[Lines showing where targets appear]
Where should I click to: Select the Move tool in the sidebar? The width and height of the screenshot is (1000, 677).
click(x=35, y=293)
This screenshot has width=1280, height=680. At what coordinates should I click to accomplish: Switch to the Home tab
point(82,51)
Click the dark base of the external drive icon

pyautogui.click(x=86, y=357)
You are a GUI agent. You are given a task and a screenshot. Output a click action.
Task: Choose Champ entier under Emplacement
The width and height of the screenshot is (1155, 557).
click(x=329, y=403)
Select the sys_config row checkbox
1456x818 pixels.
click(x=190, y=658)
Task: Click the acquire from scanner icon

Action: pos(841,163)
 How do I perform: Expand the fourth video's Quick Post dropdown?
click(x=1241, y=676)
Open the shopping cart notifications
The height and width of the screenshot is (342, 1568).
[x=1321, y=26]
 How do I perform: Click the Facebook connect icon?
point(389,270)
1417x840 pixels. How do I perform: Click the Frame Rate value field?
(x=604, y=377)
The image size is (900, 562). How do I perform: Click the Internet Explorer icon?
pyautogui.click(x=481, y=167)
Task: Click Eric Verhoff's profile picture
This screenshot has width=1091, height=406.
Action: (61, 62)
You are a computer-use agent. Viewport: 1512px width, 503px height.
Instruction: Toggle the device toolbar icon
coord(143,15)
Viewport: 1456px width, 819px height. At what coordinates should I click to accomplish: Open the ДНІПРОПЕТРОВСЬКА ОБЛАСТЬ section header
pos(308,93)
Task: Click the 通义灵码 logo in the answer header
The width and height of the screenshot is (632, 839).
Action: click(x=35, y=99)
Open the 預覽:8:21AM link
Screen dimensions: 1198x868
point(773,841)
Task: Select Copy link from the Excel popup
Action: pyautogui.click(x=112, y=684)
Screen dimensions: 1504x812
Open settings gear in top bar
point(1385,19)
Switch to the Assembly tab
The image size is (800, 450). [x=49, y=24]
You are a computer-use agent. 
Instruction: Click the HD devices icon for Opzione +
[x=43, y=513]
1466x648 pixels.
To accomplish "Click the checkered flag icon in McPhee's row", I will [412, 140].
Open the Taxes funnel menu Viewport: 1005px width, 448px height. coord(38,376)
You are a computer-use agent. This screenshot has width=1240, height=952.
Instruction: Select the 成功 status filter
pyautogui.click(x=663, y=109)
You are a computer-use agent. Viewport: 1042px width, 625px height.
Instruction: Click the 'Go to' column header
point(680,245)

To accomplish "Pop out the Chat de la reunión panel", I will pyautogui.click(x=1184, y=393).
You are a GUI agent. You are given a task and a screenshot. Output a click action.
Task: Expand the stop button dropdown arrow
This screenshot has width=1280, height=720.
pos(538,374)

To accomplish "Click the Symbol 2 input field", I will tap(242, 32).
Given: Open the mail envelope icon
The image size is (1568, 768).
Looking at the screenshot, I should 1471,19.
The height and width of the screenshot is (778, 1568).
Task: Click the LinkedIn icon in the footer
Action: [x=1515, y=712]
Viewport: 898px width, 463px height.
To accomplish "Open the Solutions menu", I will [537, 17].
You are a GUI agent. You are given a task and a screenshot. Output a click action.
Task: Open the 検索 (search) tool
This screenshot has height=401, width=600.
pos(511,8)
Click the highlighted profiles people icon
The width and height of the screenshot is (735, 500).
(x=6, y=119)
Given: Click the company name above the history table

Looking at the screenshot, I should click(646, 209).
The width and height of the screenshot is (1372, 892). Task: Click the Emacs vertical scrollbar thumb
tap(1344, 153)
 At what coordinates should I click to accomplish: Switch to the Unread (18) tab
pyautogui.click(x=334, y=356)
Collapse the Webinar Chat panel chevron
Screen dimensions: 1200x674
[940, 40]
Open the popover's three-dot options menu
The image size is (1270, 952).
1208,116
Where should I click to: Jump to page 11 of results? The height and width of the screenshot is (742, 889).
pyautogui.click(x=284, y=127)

▸ WHAT IS EXPECTED
Express the lines above as a Markdown table with two columns, No. and Line, numbering each line in order and omitting the blank ones.

▸ SOLVED PROBLEM
| No. | Line |
|---|---|
| 1 | Where should I click to: Select the Move tool in the sidebar? The width and height of the screenshot is (1000, 677). |
| 2 | click(x=35, y=293) |
| 3 | This screenshot has width=1280, height=680. At what coordinates should I click to accomplish: Switch to the Home tab |
| 4 | point(82,51) |
| 5 | Click the dark base of the external drive icon |
| 6 | pyautogui.click(x=86, y=357) |
| 7 | You are a GUI agent. You are given a task and a screenshot. Output a click action. |
| 8 | Task: Choose Champ entier under Emplacement |
| 9 | The width and height of the screenshot is (1155, 557). |
| 10 | click(x=329, y=403) |
| 11 | Select the sys_config row checkbox |
| 12 | 1456x818 pixels. |
| 13 | click(x=190, y=658) |
| 14 | Task: Click the acquire from scanner icon |
| 15 | Action: pos(841,163) |
| 16 |  How do I perform: Expand the fourth video's Quick Post dropdown? |
| 17 | click(x=1241, y=676) |
| 18 | Open the shopping cart notifications |
| 19 | The height and width of the screenshot is (342, 1568). |
| 20 | [x=1321, y=26] |
| 21 |  How do I perform: Click the Facebook connect icon? |
| 22 | point(389,270) |
| 23 | 1417x840 pixels. How do I perform: Click the Frame Rate value field? |
| 24 | (x=604, y=377) |
| 25 | The image size is (900, 562). How do I perform: Click the Internet Explorer icon? |
| 26 | pyautogui.click(x=481, y=167) |
| 27 | Task: Click Eric Verhoff's profile picture |
| 28 | This screenshot has width=1091, height=406. |
| 29 | Action: (61, 62) |
| 30 | You are a computer-use agent. Viewport: 1512px width, 503px height. |
| 31 | Instruction: Toggle the device toolbar icon |
| 32 | coord(143,15) |
| 33 | Viewport: 1456px width, 819px height. At what coordinates should I click to accomplish: Open the ДНІПРОПЕТРОВСЬКА ОБЛАСТЬ section header |
| 34 | pos(308,93) |
| 35 | Task: Click the 通义灵码 logo in the answer header |
| 36 | The width and height of the screenshot is (632, 839). |
| 37 | Action: click(x=35, y=99) |
| 38 | Open the 預覽:8:21AM link |
| 39 | Screen dimensions: 1198x868 |
| 40 | point(773,841) |
| 41 | Task: Select Copy link from the Excel popup |
| 42 | Action: pyautogui.click(x=112, y=684) |
| 43 | Screen dimensions: 1504x812 |
| 44 | Open settings gear in top bar |
| 45 | point(1385,19) |
| 46 | Switch to the Assembly tab |
| 47 | The image size is (800, 450). [x=49, y=24] |
| 48 | You are a computer-use agent.  |
| 49 | Instruction: Click the HD devices icon for Opzione + |
| 50 | [x=43, y=513] |
| 51 | 1466x648 pixels. |
| 52 | To accomplish "Click the checkered flag icon in McPhee's row", I will [412, 140]. |
| 53 | Open the Taxes funnel menu Viewport: 1005px width, 448px height. coord(38,376) |
| 54 | You are a computer-use agent. This screenshot has width=1240, height=952. |
| 55 | Instruction: Select the 成功 status filter |
| 56 | pyautogui.click(x=663, y=109) |
| 57 | You are a computer-use agent. Viewport: 1042px width, 625px height. |
| 58 | Instruction: Click the 'Go to' column header |
| 59 | point(680,245) |
| 60 | To accomplish "Pop out the Chat de la reunión panel", I will pyautogui.click(x=1184, y=393). |
| 61 | You are a GUI agent. You are given a task and a screenshot. Output a click action. |
| 62 | Task: Expand the stop button dropdown arrow |
| 63 | This screenshot has width=1280, height=720. |
| 64 | pos(538,374) |
| 65 | To accomplish "Click the Symbol 2 input field", I will tap(242, 32). |
| 66 | Given: Open the mail envelope icon |
| 67 | The image size is (1568, 768). |
| 68 | Looking at the screenshot, I should 1471,19. |
| 69 | The height and width of the screenshot is (778, 1568). |
| 70 | Task: Click the LinkedIn icon in the footer |
| 71 | Action: [x=1515, y=712] |
| 72 | Viewport: 898px width, 463px height. |
| 73 | To accomplish "Open the Solutions menu", I will [537, 17]. |
| 74 | You are a GUI agent. You are given a task and a screenshot. Output a click action. |
| 75 | Task: Open the 検索 (search) tool |
| 76 | This screenshot has height=401, width=600. |
| 77 | pos(511,8) |
| 78 | Click the highlighted profiles people icon |
| 79 | The width and height of the screenshot is (735, 500). |
| 80 | (x=6, y=119) |
| 81 | Given: Click the company name above the history table |
| 82 | Looking at the screenshot, I should click(646, 209). |
| 83 | The width and height of the screenshot is (1372, 892). Task: Click the Emacs vertical scrollbar thumb |
| 84 | tap(1344, 153) |
| 85 |  At what coordinates should I click to accomplish: Switch to the Unread (18) tab |
| 86 | pyautogui.click(x=334, y=356) |
| 87 | Collapse the Webinar Chat panel chevron |
| 88 | Screen dimensions: 1200x674 |
| 89 | [940, 40] |
| 90 | Open the popover's three-dot options menu |
| 91 | The image size is (1270, 952). |
| 92 | 1208,116 |
| 93 | Where should I click to: Jump to page 11 of results? The height and width of the screenshot is (742, 889). |
| 94 | pyautogui.click(x=284, y=127) |